Can you sum up the goals of this project in 10 words?
To image osteoclast formation, function and fate in living bone.
You’ve described these new cells called osteomorphs. What do you know about them?
Not very much! This is only the beginning. So far we have seen that multinucleated osteoclasts break up into daughter cells that we have called osteomorphs, during bone resorption. The osteomorphs are not attached to bone and can move around to fuse with each other and form new osteoclasts. They upregulate a number of genes which are important in bone structure and function in mice and humans.
The discovery involved intravital imaging. What are the strengths – and promise – of this technique?
Intravital microscopy has the potential to uncover hidden biology. In this case, the discovery of osteomorphs and cellular recycling was completely unexpected and has challenged the prevailing dogma that osteoclasts are short-lived and die once they have completed their task of resorbing bone. The ability to see something with our own eyes in real-time is incredibly powerful and compelling.
What aspect of this research excites you the most?
The undiscovered country! Intravital microscopy has opened up so many new and exciting vistas and we are literally only just scratching the surface. The next generation of intravital microscopes promise to give us even better quality high-resolution images at depth inside live experimental models.
What have you previously discovered in the area of bone homeostasis or metabolism?
We previously showed that osteoclasts play an important role in cancer relapse in bone. Disseminated cancer cells that lodge in the bone can lie dormant for many years before re-awakening to cause metastatic relapse. By resorbing bone and disrupting this bone niche, osteoclasts can reactivate these dormant cancer cells. This is one of the drivers for our quest to understand more about osteoclasts that led to the discovery of osteomorphs.
How might this research impact on patient care?
One of the things we modelled in the mice was a blockbuster drug called denosumab used to treat osteoporosis. We found that when mice were treated with the equivalent of denosumab this blocked the fusion of osteomorphs back into osteoclasts. When the drug was stopped, the osteomorphs rapidly fused and this rebound led to accelerated osteoclastic bone resorption. This seems to also happen in some patients in whom denosumab is stopped – they paradoxically develop spontaneous vertebral fractures. So our model can be used to study how bone active drugs work and also how to predict and prevent complications. Osteomorphs are present in the blood, unlike osteoclasts so they may also be a useful biomarker of the state of your bone health. In the longer term, we hope that by identifying a new cell type and its gene expression profile we have uncovered a new target for treating bone diseases such as osteoporosis and bone cancers. But this will likely take many years.
What’s your Holy Grail – the one thing you’d like to achieve in your research career?
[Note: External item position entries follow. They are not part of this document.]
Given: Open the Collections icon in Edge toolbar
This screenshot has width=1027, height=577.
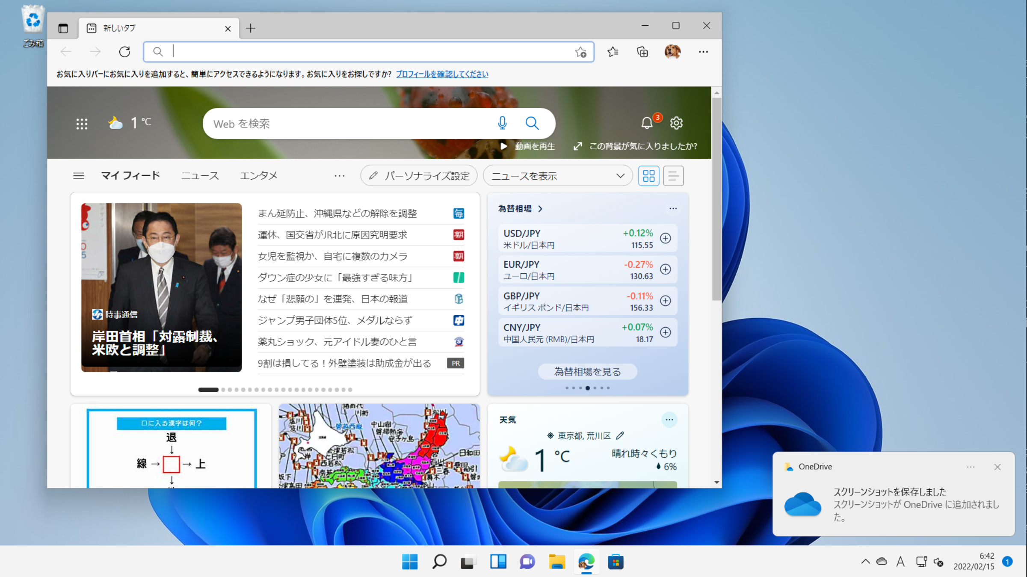Looking at the screenshot, I should [x=642, y=51].
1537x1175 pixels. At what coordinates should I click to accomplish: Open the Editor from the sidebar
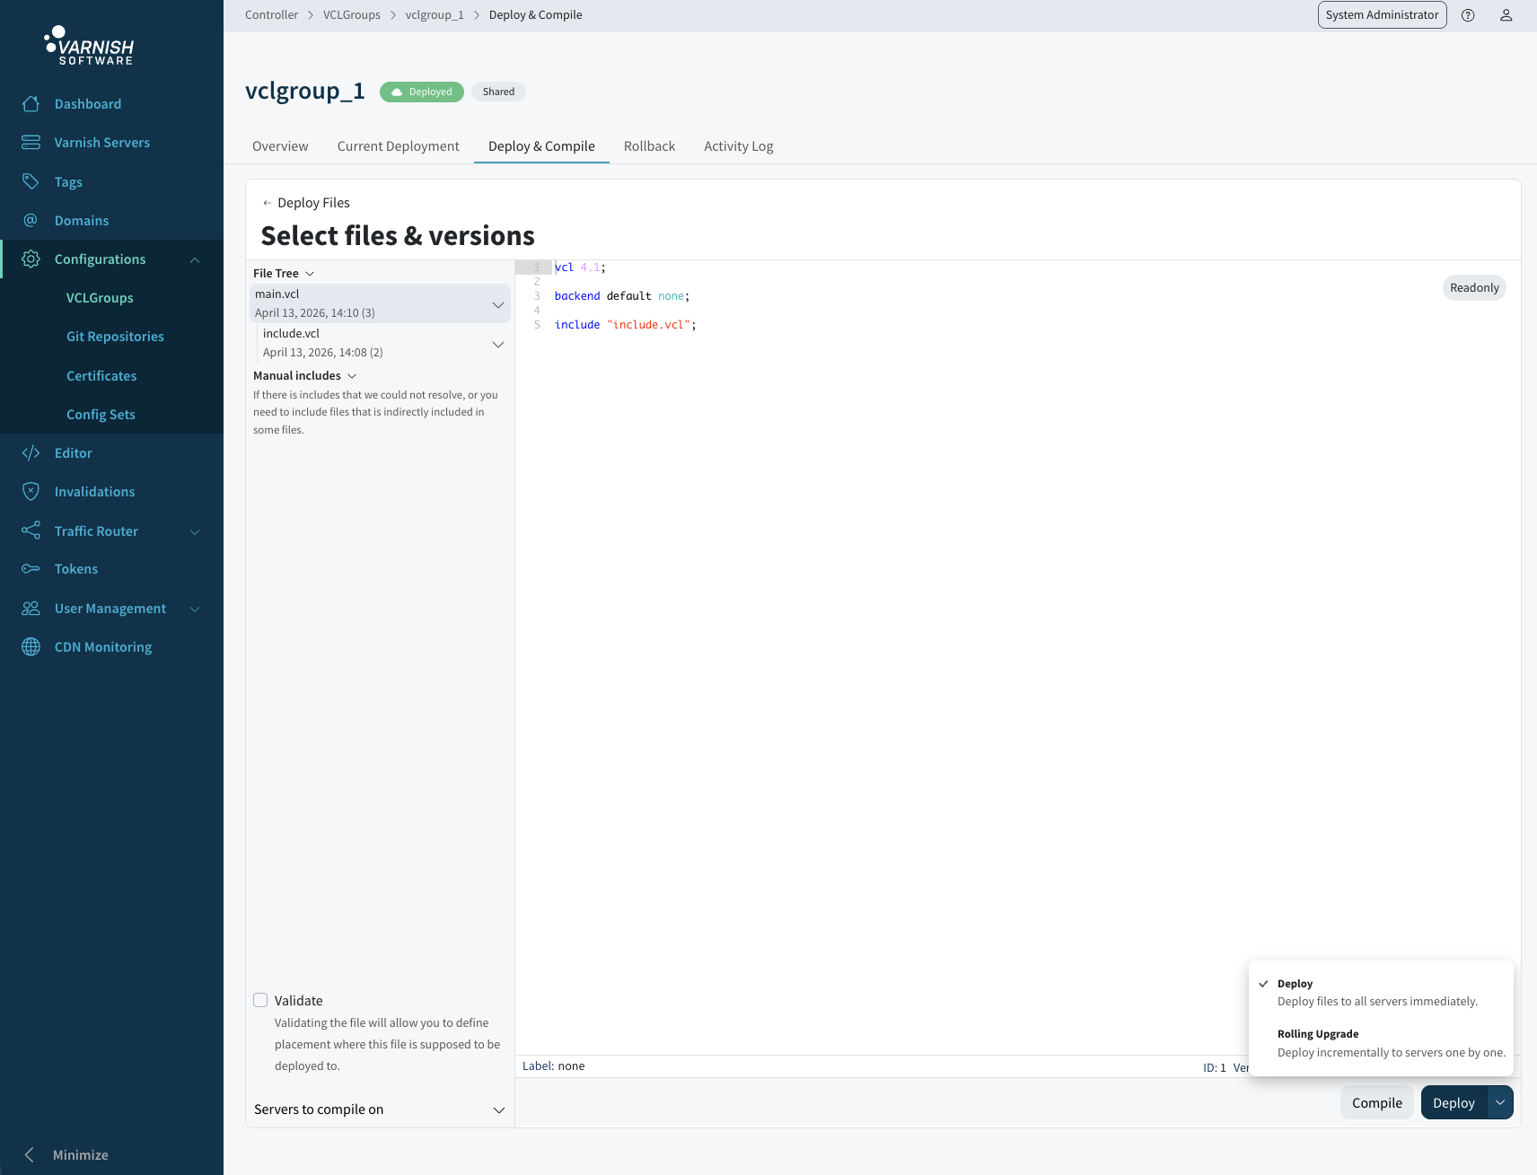click(72, 452)
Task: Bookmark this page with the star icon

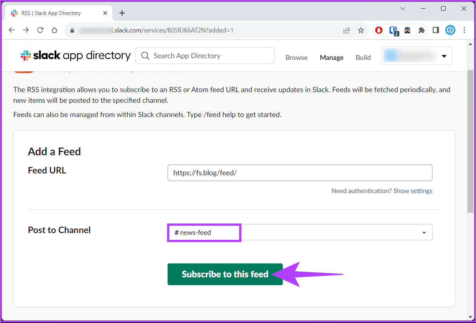Action: pyautogui.click(x=361, y=30)
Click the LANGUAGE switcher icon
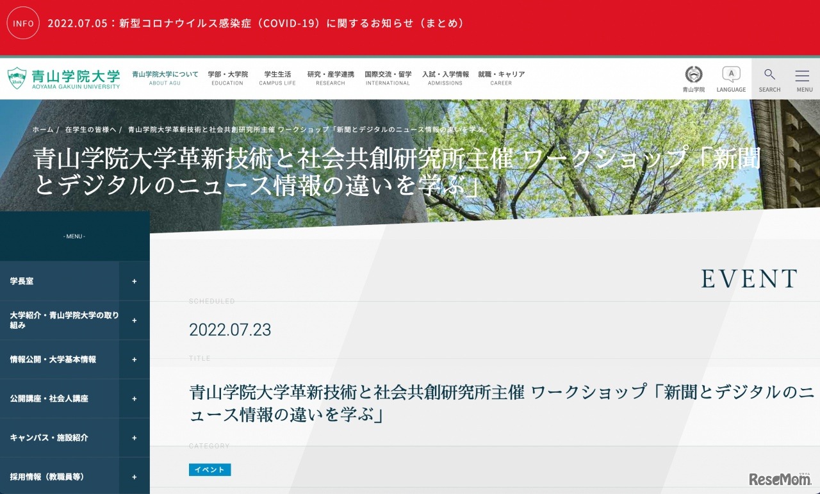The height and width of the screenshot is (494, 820). tap(730, 75)
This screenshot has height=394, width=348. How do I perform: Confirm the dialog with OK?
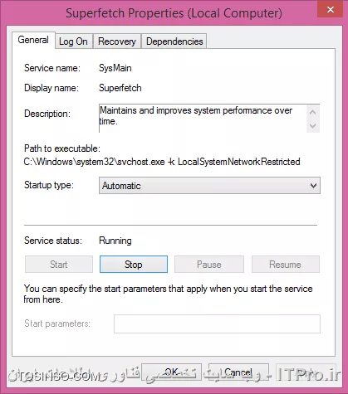point(171,372)
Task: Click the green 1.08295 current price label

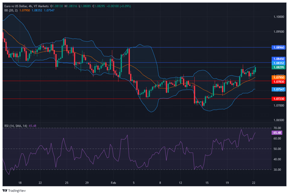Action: pos(278,67)
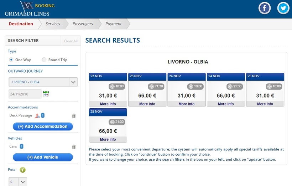
Task: Select the One Way trip type
Action: (11, 60)
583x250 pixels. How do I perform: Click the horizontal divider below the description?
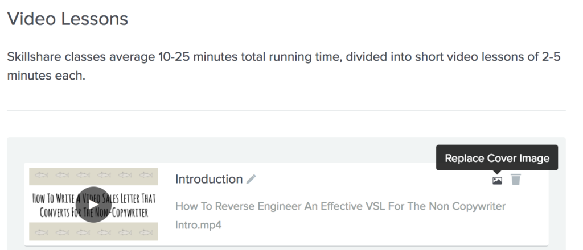[x=286, y=111]
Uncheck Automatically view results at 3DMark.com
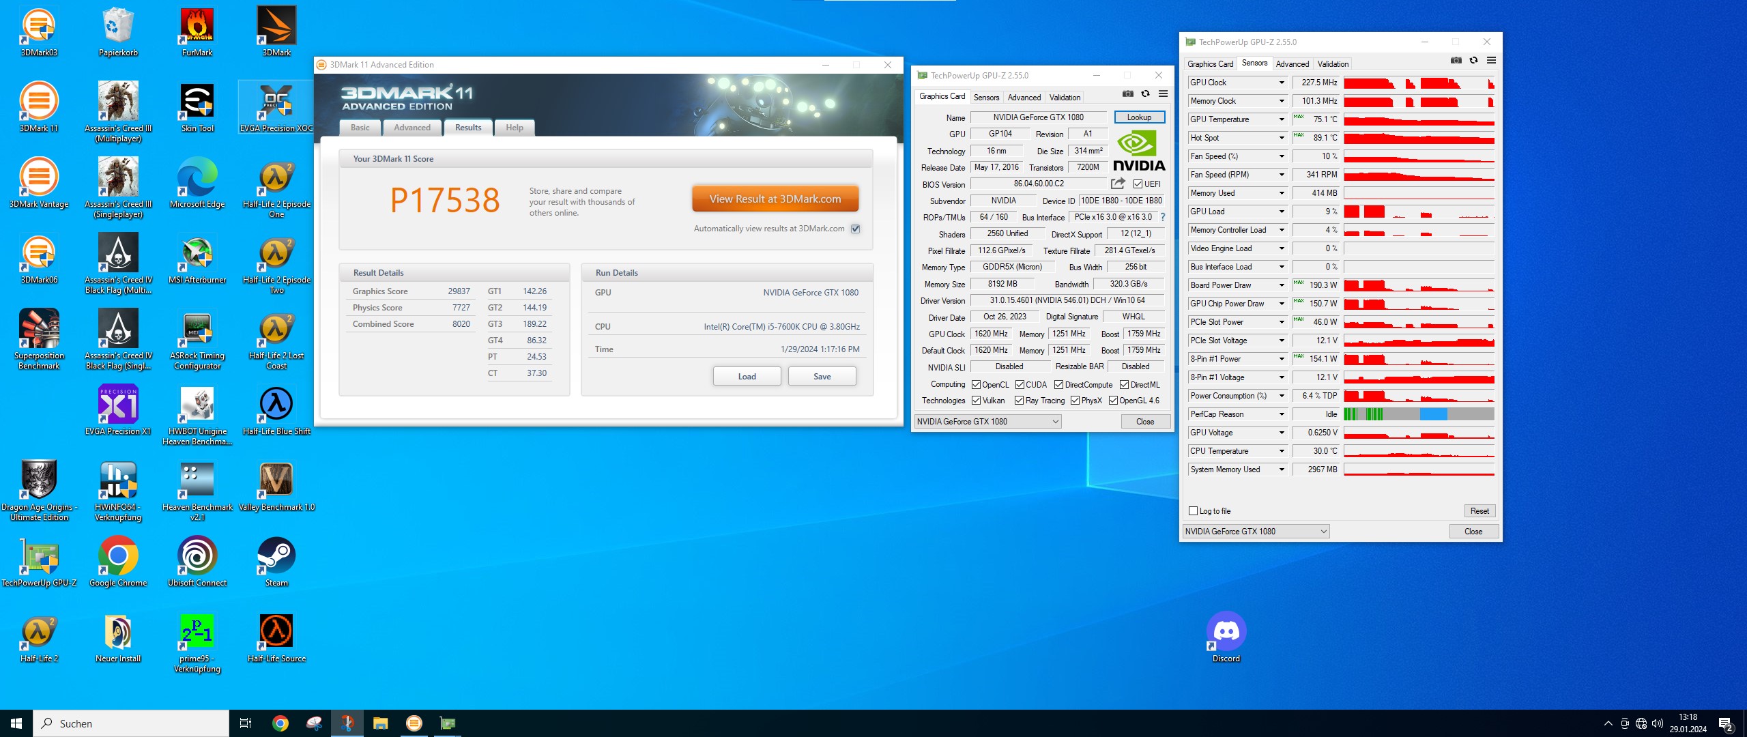Viewport: 1747px width, 737px height. pos(856,229)
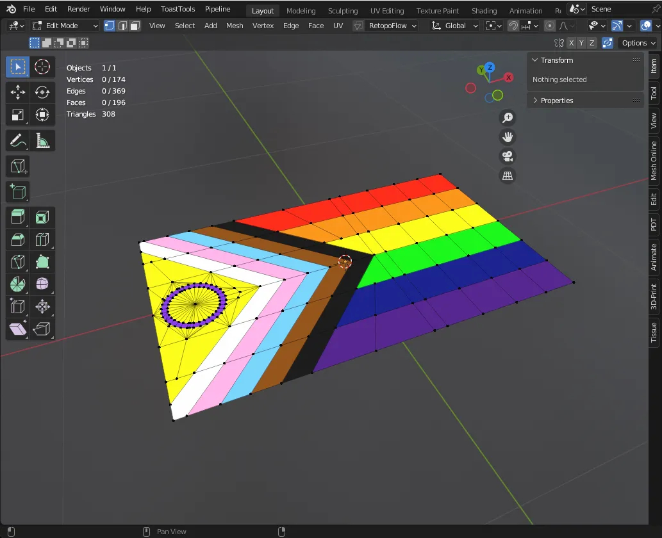Select the Rotate tool
This screenshot has height=538, width=662.
pyautogui.click(x=42, y=92)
Discover something that my kids will be proud of. Naming the cells after Power Rangers only earned me eye rolls. They are a tough crowd…
What is your biggest research hurdle?
We are in an incredibly difficult funding climate and there is little appetite for risk and basic science research. This saddens me as a clinician because basic science is the wellspring of transformative knowledge.
Who has inspired you in work or life?
My mother and father. They brought me up wanting to change the lives of people around me for the better.
There’s an app for that. What’s new on your phone?
Vivino. Only because I’m hopeless and can’t decide without datapoints.